India’s growth story has been a curious one. It is widely acknowledged that following the opening up of the economy in 1991, the perception of the country as a laggard which will never be able to catch up with China has changed. Indians travelling abroad have noted how the immigration officials elsewhere no longer regard them as visitors from a poor country. Yet, according to the latest UN Human Development Report, India’s global ranking in 2013 has remained unchanged at 135, reflecting little improvement in the living standard of its people.
The average annual growth in India’s human development index in 2000-13 is lower than what it was in the 1980s though higher than the growth rate in the 1990s. This only goes to show that the decline in Indian poverty because of economic growth has not had a symmetric influence on human development. Evidently, the country’s advancement has followed a lopsided course. It isn’t only that sizable segments of the population still remain below the poverty line — the various percentages that are cited about this group ranges from 29.5 according to the C. Rangarajan committee to 21.9 according to the Suresh Tendulkar formula. What has to be noted is that little progress has been made in health and child care, sanitation, maternity benefits and education.

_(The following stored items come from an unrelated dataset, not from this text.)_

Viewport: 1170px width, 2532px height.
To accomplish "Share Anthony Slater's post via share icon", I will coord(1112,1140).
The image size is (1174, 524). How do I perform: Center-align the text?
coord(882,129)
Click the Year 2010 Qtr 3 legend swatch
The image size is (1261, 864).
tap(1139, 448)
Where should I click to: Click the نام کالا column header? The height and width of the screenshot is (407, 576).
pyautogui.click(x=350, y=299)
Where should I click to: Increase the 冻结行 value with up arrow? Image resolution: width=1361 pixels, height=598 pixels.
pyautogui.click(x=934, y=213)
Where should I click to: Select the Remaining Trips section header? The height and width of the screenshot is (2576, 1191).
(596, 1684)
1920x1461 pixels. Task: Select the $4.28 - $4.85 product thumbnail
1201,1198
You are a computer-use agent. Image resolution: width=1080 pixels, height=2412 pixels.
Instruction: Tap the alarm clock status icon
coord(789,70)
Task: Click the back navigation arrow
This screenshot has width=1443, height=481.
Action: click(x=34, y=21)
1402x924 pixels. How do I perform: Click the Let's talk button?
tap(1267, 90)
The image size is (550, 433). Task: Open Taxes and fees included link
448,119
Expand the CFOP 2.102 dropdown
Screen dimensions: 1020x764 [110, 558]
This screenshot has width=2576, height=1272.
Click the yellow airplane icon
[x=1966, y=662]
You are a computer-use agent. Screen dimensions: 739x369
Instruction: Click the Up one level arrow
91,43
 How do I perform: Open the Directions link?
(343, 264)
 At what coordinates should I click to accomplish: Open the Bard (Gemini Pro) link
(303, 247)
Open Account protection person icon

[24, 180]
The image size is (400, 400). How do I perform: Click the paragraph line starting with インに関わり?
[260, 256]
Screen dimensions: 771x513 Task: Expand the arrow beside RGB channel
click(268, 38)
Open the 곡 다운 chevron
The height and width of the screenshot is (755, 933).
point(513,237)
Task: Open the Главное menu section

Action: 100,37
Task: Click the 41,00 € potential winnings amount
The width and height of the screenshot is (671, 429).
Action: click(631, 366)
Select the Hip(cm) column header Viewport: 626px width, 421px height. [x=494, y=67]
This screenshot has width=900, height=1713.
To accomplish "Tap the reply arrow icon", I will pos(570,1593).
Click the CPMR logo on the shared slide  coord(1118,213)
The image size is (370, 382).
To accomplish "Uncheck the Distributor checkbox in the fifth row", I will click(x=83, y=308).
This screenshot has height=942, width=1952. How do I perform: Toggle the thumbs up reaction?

The uneven nature of the progress is evident from the fact that while the middle classes are reasonably satisfied with these facilities because of its ability to pay for the services, the underprivileged are at the receiving end because of the poor quality of the medical, educational and other facilities that are provided by the government. It is the shortfall in this sector which drags down India’s position in the human development field. The UN report has said that India has to spend 4 per cent of its GDP on the social sector to improve its position. But, expenditure alone will not help. What is required is to plug the leakages.